Altrettanto lucide e cospicue di riferimenti le pagine sulla politica estera italiana e sulle relazioni internazionali che ne costituirono il tessuto. Costante è il procedimento di scavo eziologico supportato assai spesso dalla citazione di documenti (discorsi parlamentari e interventi ai Consigli nazionali della DC sia dell’autore sia di autorevoli suoi colleghi e leaders) talché il volume si candida ad una lettura nelle scuole e nelle università tanto per la natura schiettamente storiografica, per la didascalica presenza di utili appendici, per il glossario di un lessico politico (morotei, dorotei ecc.) oggi desueto e incomprensibile ai più, quanto per la clarté geometrica del pensiero e della forma, ancorché intrisa, talora, di toni affabulanti.
Splendide le pagine conclusive su Tangentopoli e la crisi del sistema politico per acutezza di analisi e originalità di apporti. Un solo esempio:
Salendo le scale del Palazzo Cenci-Bolognini in Piazza del Gesù, fui assalito dal ricordo di tanti episodi, ma anche dal rimpianto per le cose che avrei voluto o potuto fare e che, ora, non potevo più realizzare. Provai la stessa sensazione avvertita da ragazzo, quando di notte, mi svegliavo di soprassalto […]. Avvertivo, allora, una magica energia che mi avrebbe consentito di superare qualunque difficoltà e tutto mi sembrava facile e possibile. Adesso, come per altro allora, era soltanto un illusione, aggravata dalla enormità dei problemi e dal tempo. […] Varcata la soglia del Palazzo di Piazza del Gesù, l’insolito silenzio mi riportò alla realtà. Nelle stanze, prima piene di animazione tanto chiassosa da infastidire, i telefoni ora erano muti ed i corridoi vuoti. Molti impiegati erano stati licenziati ed i pochi in servizio prevedevano sorte eguale per loro. Nell’anticamera, rividi una segretaria che conoscevo da quarant’anni: rispondeva alla rare telefonate ed attendeva gli improbabili visitatori. Non c’era alcuno ed entrai subito nell’ufficio di Martinazzoli. Accecato dal fumo che ammorbava la stanza, ebbi difficoltà a scovare Mino, sprofondato in una poltrona […]. Ora sembrava che nulla stesse per accadere. C’era la sensazione che tutto fosse stato predisposto per un lungo periodo di ferie: infatti, sui tavoli e sulle sedie erano state stese lenzuola per proteggerle dalla polvere. In quella sala […] erano state prese decisioni che avevano cambiato in pochi anni l’Italia inserendola nel consesso internazionale […] consolidando la democrazia, assicurando un prodigioso sviluppo […] che aveva trasformato il Paese.

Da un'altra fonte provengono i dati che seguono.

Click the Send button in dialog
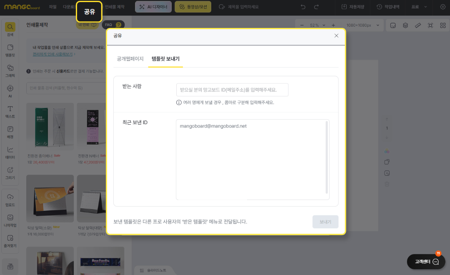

Ma, lasciando gli addii, come direbbe Manzoni il “sugo” di tutta la storia è forse un altro e si esprime con queste parole: “Si vive una sola volta, anche se una vita non basta a completare l’opera e a rimediare agli errori”. Ed anche con quelle di Vincenzo Cuoco che, in incipit, abbiamo ricordato!
L’Autore, attraverso la sua vita, ha storicizzato, dunque, quarant’anni di vita nazionale e di questo dobbiamo essergli grati.